Le même scénario se répète, encore et encore. D'abord, mes jouets. Puis mes vêtements. Mes amis. Ma réputation. Mon existence. Et enfin la femme qui occupe mes pensées.

— Tu ne te lasseras donc jamais de cette rivalité à laquelle tu as donné naissance dès notre plus jeune âge ? Tu ne voudrais pas juste tourner la page et m'oublier une bonne fois pour toutes à présent que nous avons la possibilité de ne plus vivre l'un sur l'autre ?

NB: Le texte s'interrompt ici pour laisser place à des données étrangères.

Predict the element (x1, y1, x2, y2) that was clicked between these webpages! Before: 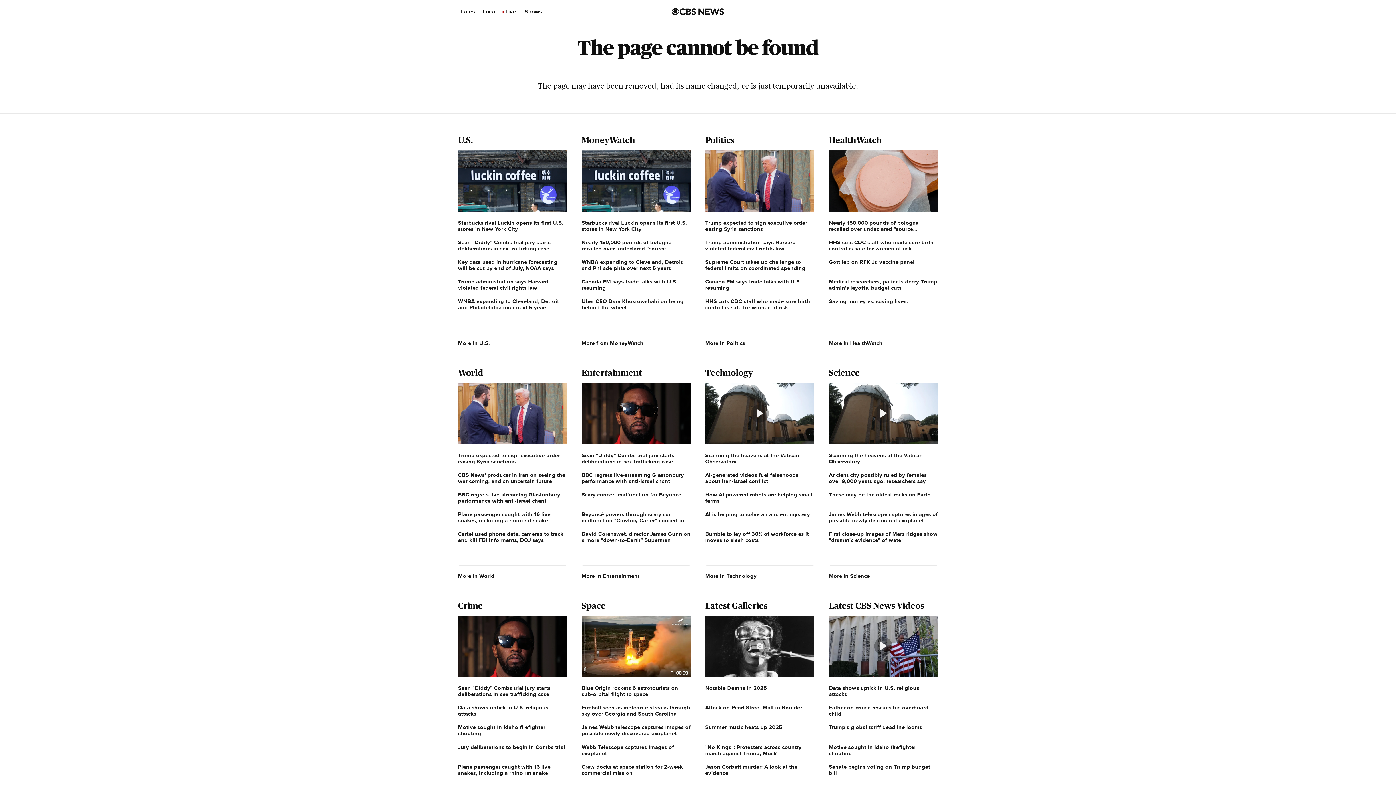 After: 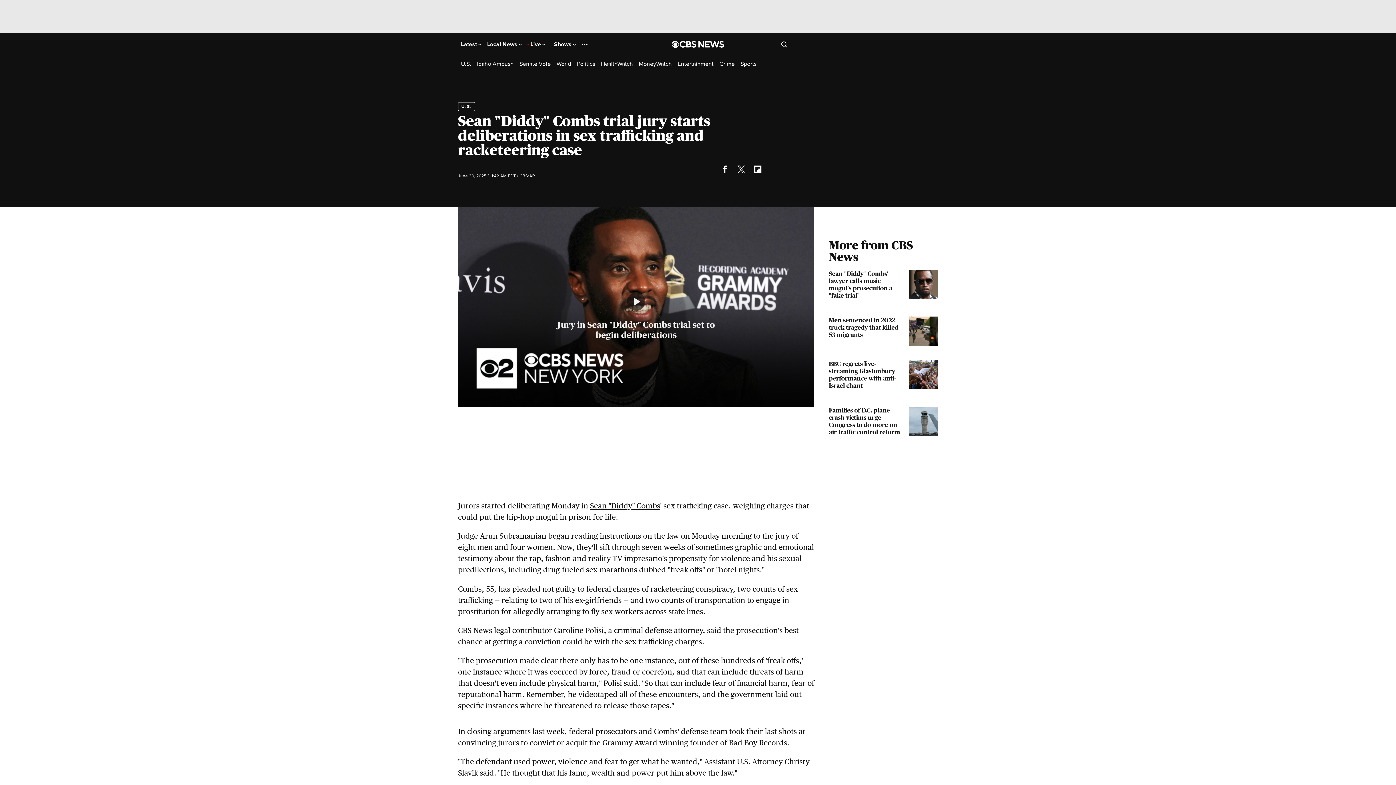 Action: label: Sean "Diddy" Combs trial jury starts deliberations in sex trafficking case bbox: (458, 685, 567, 700)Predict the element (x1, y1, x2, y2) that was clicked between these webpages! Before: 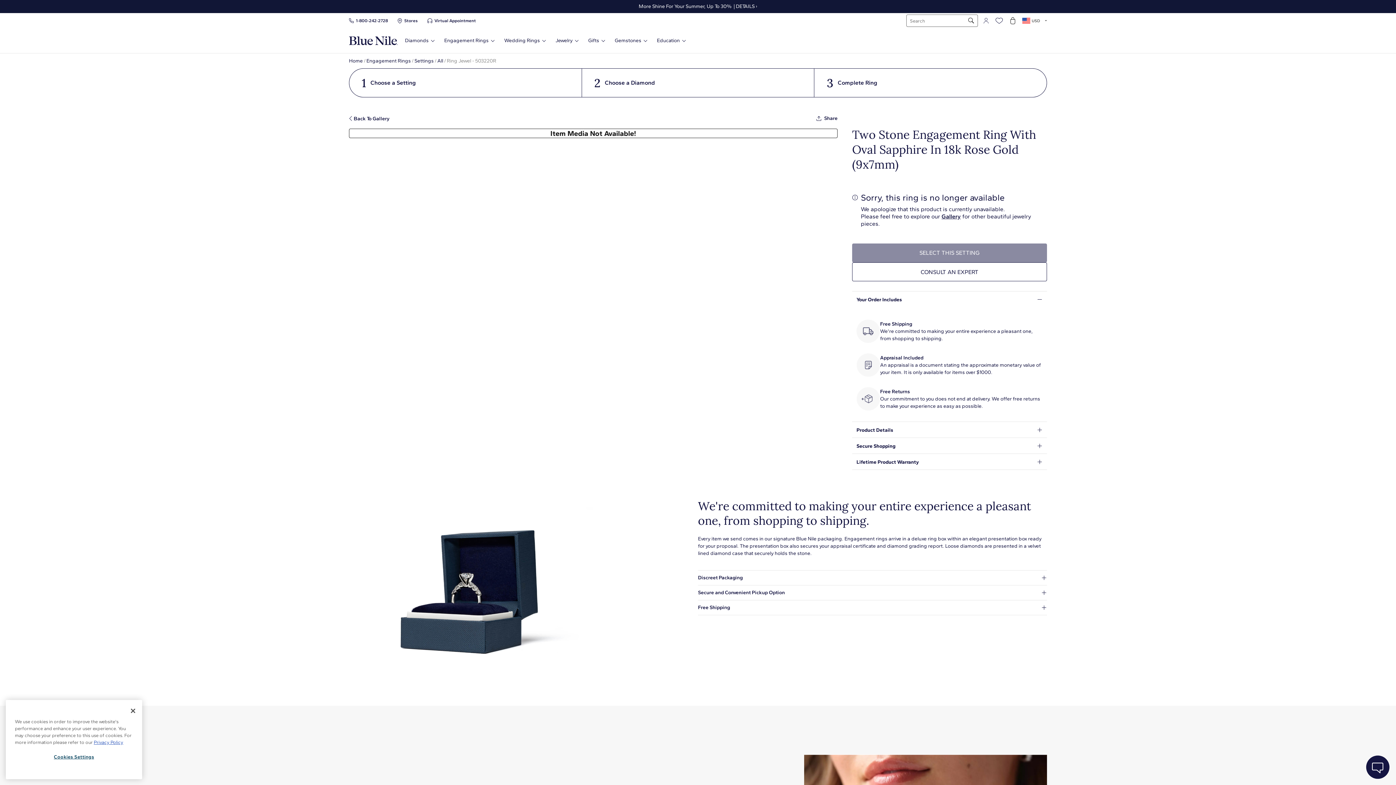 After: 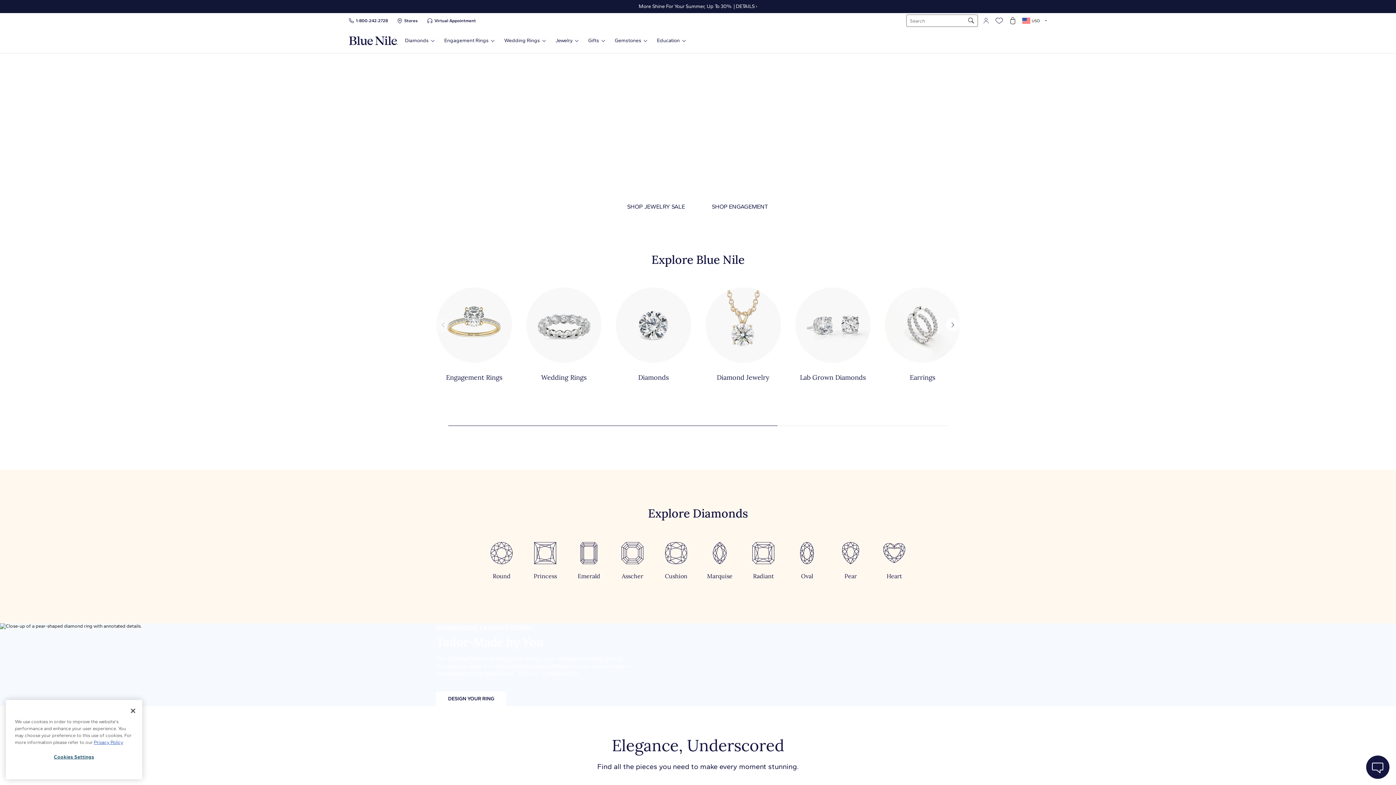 Action: bbox: (349, 36, 397, 45) label: Blue Nile Home Page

Un rire moqueur s'échappe de la gorge de Marius tandis que mes paroles se répercutent sur les vitres. Il se plie en deux, une main sur le ventre comme si je venais de lui raconter une blague, et, quand il parvient enfin à reprendre son souffle, il me toise. Je me crispe en avisant la haine qui suinte par tous les pores de sa peau. C'est la même qu'auparavant...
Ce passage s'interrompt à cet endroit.